▶ **Document passage**:
Game On!

Grab some snacks, clear off the kitchen table and invite your friends over – WPL now has board games! There are over 40 different games available for you to borrow. The games range from simple card games to more creative role-playing games. WPL bloggers Ashley T., Jenna H. and Lesley L. tried out a few of them.

Ashley’s Picks

Hanabi
Number of Players: 2 to 5
Age range: 8+
Complexity: Easy
Objective: To work together to create full suits of fireworks in numerical order, and have a successful fireworks show!

Review: Hanabi (which is Japanese for fireworks), is a unique card game in that you only know everyone else’s cards and not your own. It is a co-operative game, where players have to communicate with each other in order to make sure the right cards are played in the right order to create the fireworks display. You can play with different rule variations to change things up as well. It’s a nice and quick little game.

Dixit
Number of Players: 3 to 6
Age range: 8+
Complexity: Medium
Objective: To choose cards that best describe the clues, and be the first player to reach 30 points.

Review: Dixit is one of my favourite board games. The game has a deck of beautifully drawn cards with abstract scenes. When it is your turn, you get to be as creative as you want when you think of a clue for a card in your hand. It can be a word, a scenario, or anything you can think of. Other players then need to pick a card from their hand that best fits your clue, then the cards are displayed anonymously and everyone votes on which card they think was the original. It is so much fun to see how everyone thinks, and how the different images can describe the same clue. You also have to be very creative with your clues, because if everybody or nobody guesses your card then you don’t get any points. It’s a creatively challenging game that is so much fun to play.

▶ **Excerpted data**:
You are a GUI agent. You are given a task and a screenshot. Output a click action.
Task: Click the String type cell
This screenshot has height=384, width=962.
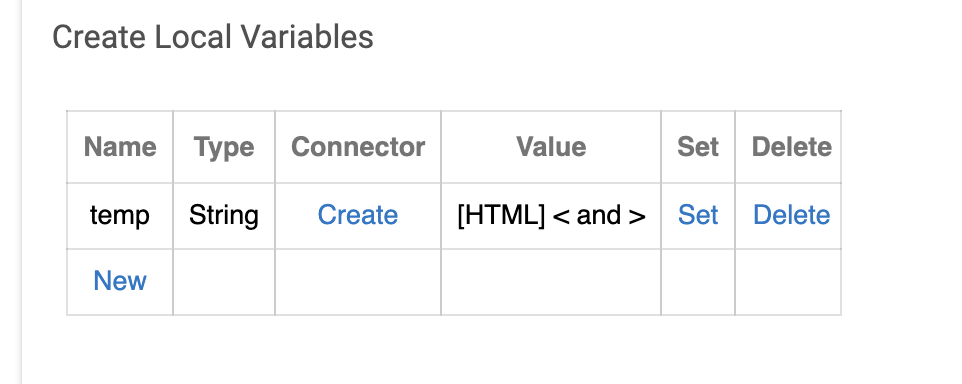224,216
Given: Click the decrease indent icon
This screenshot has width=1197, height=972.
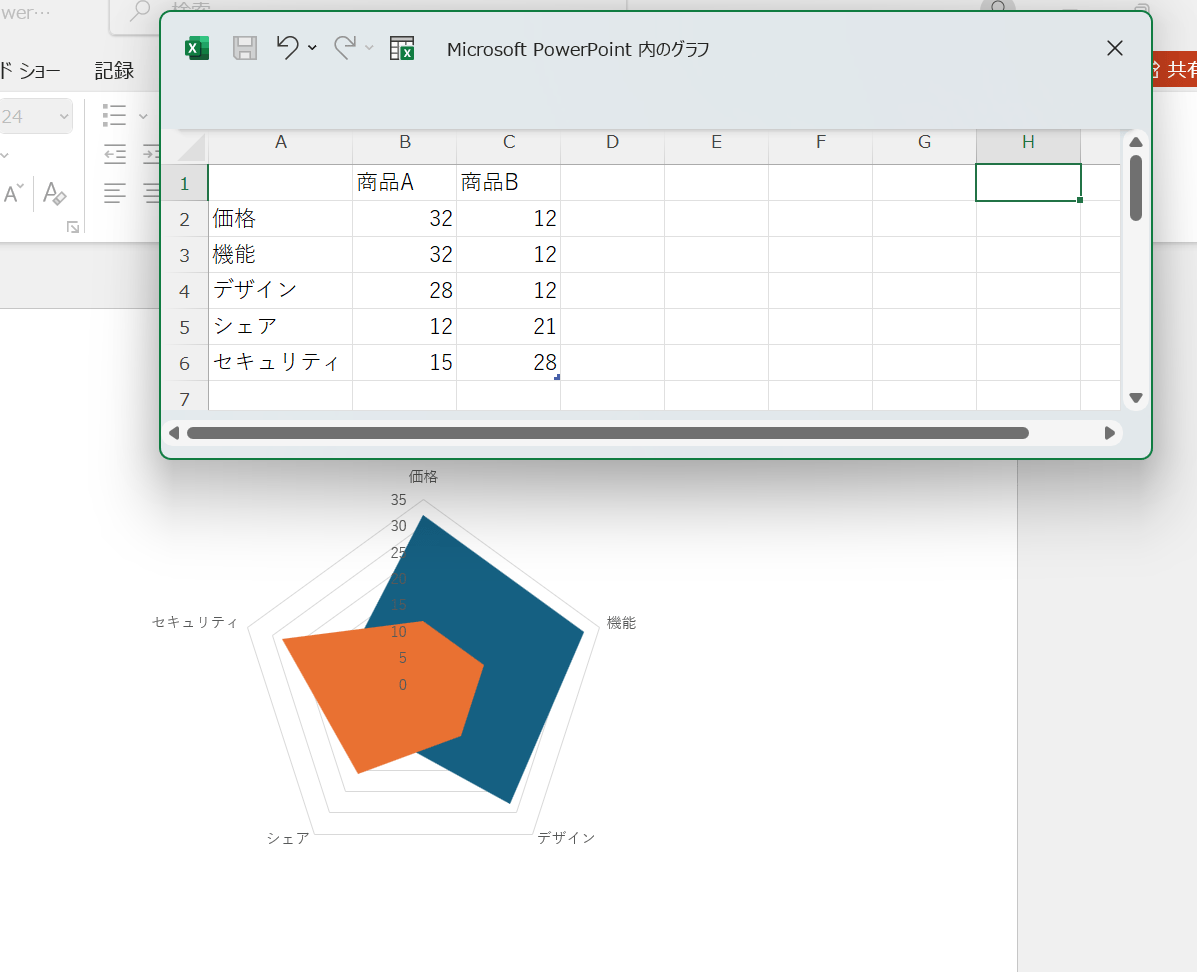Looking at the screenshot, I should 115,154.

▶ **To do**:
A. Repeat the passage of the board games article that begins at the words "Review: Hanabi (which" and stops after the words "reach 30 points.".
B. Pick up the board games article where it ends and continue writing it.

▶ **Results of the tasks**:
A.
Review: Hanabi (which is Japanese for fireworks), is a unique card game in that you only know everyone else’s cards and not your own. It is a co-operative game, where players have to communicate with each other in order to make sure the right cards are played in the right order to create the fireworks display. You can play with different rule variations to change things up as well. It’s a nice and quick little game.

Dixit
Number of Players: 3 to 6
Age range: 8+
Complexity: Medium
Objective: To choose cards that best describe the clues, and be the first player to reach 30 points.

B.
Pandemic
Number of Players: 2 to 4
Age range: 8+
Complexity: Medium
Objective: To work together to eradicate the diseases that are ravaging the world.

Review: This is a co-operative game where players work together to cure 4 diseases that broke out in various countries and are spreading around the world. Each player takes on a different role, like medic or researcher. Each role has a different special ability that can help stop the crisis. The deck options make for a different game experience every time. You can increase or limit the difficulty level by adjusting the number of epidemic cards in the deck. It feels very satisfying to win, and even more satisfying if you can eradicate all the diseases instead of just curing them. Players have to strategize together and try to use each turn to its full advantage in order to succeed. Pandemic is a really enjoyable game – who knew rampantly spreading diseases could be so much fun!

Jenna’s Picks

NMBR 9 : take it to the next level
Number of Players: 1 to 4
Age range: 8+
Complexity: Easy
Objective: Each round a card is flipped over, showing which number tile you have to add to your individual board. The goal is to fit the tiles together so that you can stack additional tiles on top to create new levels. The higher the level, the higher the score. The game goes until all the cards are flipped.

Review: This is a great puzzle game that will be fun for the whole family! We played it with only two people and still had a great time. The instructions were simple to understand, making for a quick setup when playing for the first time. The different shapes of the number pieces make the game satisfyingly challenging, without being too difficult. At first I was concerned that we would create the same boards, since everyone draws the same number tile, but that didn’t turn out to be a problem, since everybody thinks so differently and there are so many ways to build the board. For that same reason, the game didn’t get repetitive when we played it a few times, which was a huge bonus. Another bonus (depending on who you ask!) is that it exercises your multiplication skills when it comes time to score the levels, so this would be a great game to play with kids who are learning basic math skills. I definitely recommend borrowing NMBR 9 this summer.

Biblios
Number of Players: 2 to 4
Age range: 10+
Complexity: Instructions make it seem harder than it is. Once you get the hang of it, it’s relatively easy.
Objective: Win the most Victory Points by having the biggest collection of Scribes, Illuminators, Manuscripts, Scrolls, and Supplies. Resources can be collected during the donation round or purchased during the auction round. Victory Points are determined by values on a die that can be raised or lowered throughout the game.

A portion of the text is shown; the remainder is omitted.